Brontekst ->
Skip to main content

Micro-instabiliteit

Micro-instabiliteit is uitstroming van grondpartikels uit het grondlichaam van een dijk als gevolg van interne erosie. De stroming van water door de dijk is groot genoeg om het loskomen van grondpartikels te veroorzaken en deze naar het oppervlak te transporteren en hierbij holle ruimtes in de dijk te vormen.

Wat is het?

Micro-instabiliteit is het verlies van stabiliteit van grondlagen met een zeer beperkte dikte aan het oppervlak van het binnentalud. De instabiliteit wordt beïnvloed door het grondwater dat door het grondlichaam stroomt en van binnen naar buiten sijpelt.

Het is een vorm van interne erosie bij zanddijken (bij een talud steiler dan 1V:5H) of bij dijken met een zandkern en een kleibekleding als waterstroming (kwel) door de dijk heen optreedt ten tijde van langdurig hoogwater.

Problemen ontstaan door de hoge grondwaterstand (hoge freatische lijn) in het dijklichaam. Door het stromende grondwater wordt materiaal uit de kern van de dijk gespoeld. Bij aanwezigheid van een ondoorlatende toplaag van klei kan deze worden afgedrukt en afschuiven.

Wat gebeurt er?

Als gevolg van de hoge buitenwaterstand stijgt de freatische waterstand in het dijklichaam. Alleen bij een slecht doorlatende buitenbekleding (asfaltbekleding of een kleilaag van > 1m dikte) kan het water moeilijker de dijk indringen waardoor de stijging van de freatische lijn beperkt zal blijven.

Als het binnentalud uit een afdekkende kleilaag overgroeid met gras bestaat, is de afdekkende laag minder doorlatend dan de dijkkern. Door de hoge freatische lijn ontstaat verweking, wordt de bekleding opgedrukt en ontstaan scheuren en verzakkingen. Hierdoor komt zandkern bloot te liggen en wordt materiaal uitgespoeld. Ook is het mogelijk dat de kleilaag gaat afschuiven over de zandkern.

Waar kan het optreden?

Het kan zowel binnen- als buitendijks optreden. Binnendijks tijdens een hoogwater, buitendijks vooral na het snel vallen van de buitenwaterstand, omdat de freatische waterstand in het dijklichaam dan nog zeer hoog is en het buitentalud kan opdrukken.

Bij kleidijken zullen problemen met de microstabiliteit minder snel voorkomen. Dit komt doordat de oppervlakte lagen van kleidijken meer gestructureerd en beter doorlatend zijn dan de kern waardoor geen overdrukken in het binnentalud kunnen ontstaan.

Verstrekte gegevens ->

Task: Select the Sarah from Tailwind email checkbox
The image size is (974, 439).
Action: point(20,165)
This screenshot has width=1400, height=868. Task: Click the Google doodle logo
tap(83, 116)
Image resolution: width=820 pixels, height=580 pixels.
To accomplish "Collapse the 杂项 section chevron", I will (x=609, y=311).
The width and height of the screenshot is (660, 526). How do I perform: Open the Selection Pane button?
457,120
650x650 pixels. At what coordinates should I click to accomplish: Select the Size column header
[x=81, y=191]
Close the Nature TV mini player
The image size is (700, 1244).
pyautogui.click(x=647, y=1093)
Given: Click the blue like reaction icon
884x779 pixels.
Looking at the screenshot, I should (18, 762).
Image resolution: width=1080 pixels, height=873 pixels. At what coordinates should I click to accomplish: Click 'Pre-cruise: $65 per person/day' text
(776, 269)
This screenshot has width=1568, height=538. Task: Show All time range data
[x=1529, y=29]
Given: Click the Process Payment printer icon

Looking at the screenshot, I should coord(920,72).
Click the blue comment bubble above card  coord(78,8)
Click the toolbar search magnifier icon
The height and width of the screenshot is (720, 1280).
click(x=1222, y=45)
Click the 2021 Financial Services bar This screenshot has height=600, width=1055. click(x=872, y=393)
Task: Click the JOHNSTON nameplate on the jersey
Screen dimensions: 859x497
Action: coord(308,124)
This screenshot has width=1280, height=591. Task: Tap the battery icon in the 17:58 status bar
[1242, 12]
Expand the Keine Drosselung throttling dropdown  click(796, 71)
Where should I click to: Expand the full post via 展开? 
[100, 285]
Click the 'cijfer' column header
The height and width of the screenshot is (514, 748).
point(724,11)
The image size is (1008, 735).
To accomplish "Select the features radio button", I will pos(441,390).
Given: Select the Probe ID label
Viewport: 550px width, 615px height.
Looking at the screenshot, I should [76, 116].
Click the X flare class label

Gegeven opdracht A -> Zet de alinea uit de brontekst die begint met "Als het binnentalud uit een afdekkende kleilaag" om in een korte opsomming. Behoud de belangrijkste feiten.
Gegeven opdracht B ->
Geef per uitspraak aan of die overeenkomt met de brontekst. Antwoord met ja of nee en citeer de doorslaggevende woorden letterlijk.
(i) Bij een asfaltbekleding aan de buitenkant blijft de stijging van de freatische lijn beperkt.
(ii) Buitendijks treedt het probleem vooral op tijdens een hoogwater.
(iii) Bij kleidijken zijn de oppervlaktelagen minder doorlatend dan de kern.

Antwoord A ->
- Een binnentalud van een met gras begroeide afdekkende kleilaag is minder doorlatend dan de dijkkern.
- Door de hoge freatische lijn ontstaat verweking. De bekleding wordt opgedrukt en er ontstaan scheuren en verzakkingen.
- Daardoor komt de zandkern bloot te liggen en wordt materiaal uitgespoeld.
- De kleilaag kan ook over de zandkern afschuiven.

Antwoord B ->
(i) Ja: "Alleen bij een slecht doorlatende buitenbekleding (asfaltbekleding of een kleilaag van > 1m dikte) kan het water moeilijker de dijk indringen waardoor de stijging van de freatische lijn beperkt zal blijven."
(ii) Nee: "buitendijks vooral na het snel vallen van de buitenwaterstand"
(iii) Nee: "de oppervlakte lagen van kleidijken meer gestructureerd en beter doorlatend zijn dan de kern"